Ultrafine particles (UFP) are the smallest constituents of airborne particulate matter: they are smaller than 0.1 micrometres and invisible to our eyes. UFP can be inhaled more deeply into the lungs than larger particles, and are likely to have adverse health effects. However, they are not routinely monitored, and up to now there is not enough conclusive evidence on health impacts of UFP.
The project UFIREG (Ultrafine Particles – an evidence based contribution to the development of regional and European environmental and health policy) aimed to improve the knowledge base on possible health effects of UFP and to raise overall awareness of environmental and health care authorities and citizens. The project started in July 2011 and lasted until December 2014. It was implemented through the CENTRAL EUROPE Programme, co-financed by the European Regional Development Fund (ERDF).
The UFIREG partner consortiums brought together a group of seven institutions from four European countries (Czech Republic, Germany, Slovenia, Ukraine), who are experts in the fields of air pollution, epidemiology and public health. UFIREG partners established harmonised and quality-assured measurements of UFP in five cities in the Czech Republic (Prague), Germany (Augsburg, Dresden), Slovenia (Ljubljana) and Ukraine (Chernivtsi). They assessed exposure to UFP and other air pollutants and investigated short-term effects of UFP on daily counts of hospital admissions and natural deaths, especially in relation to cardiovascular and respiratory diseases.
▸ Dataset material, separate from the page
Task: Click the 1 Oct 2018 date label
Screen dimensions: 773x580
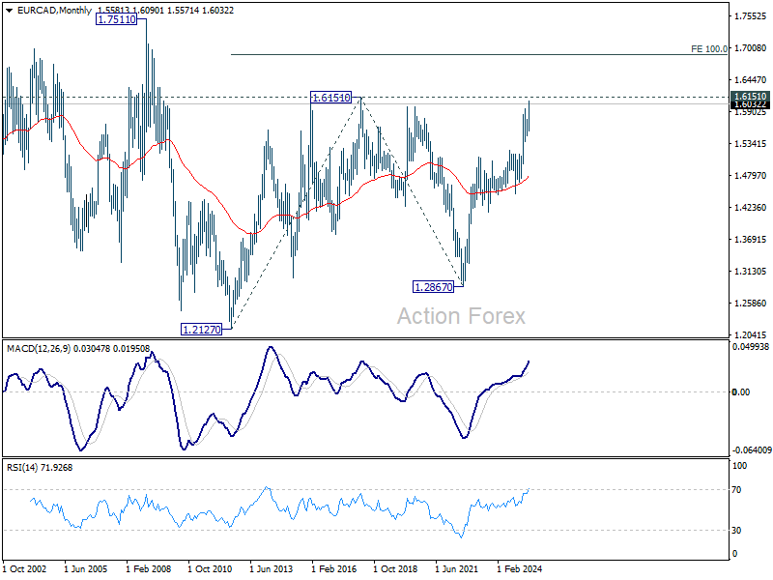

To investigate the exposure of the population to UFP, UFIREG partners have established standardised UFP measurements using custom-made mobility particle size spectrometers in five cities located in Germany (Augsburg, Dresden), the Czech Republic (Prague), Slovenia (Ljubljana) and Ukraine (Chernivtsi). Epidemiological studies in the frame of the project have assessed the short-term effects of UFP on human mortality and morbidity, especially in relation to cardiovascular and respiratory diseases.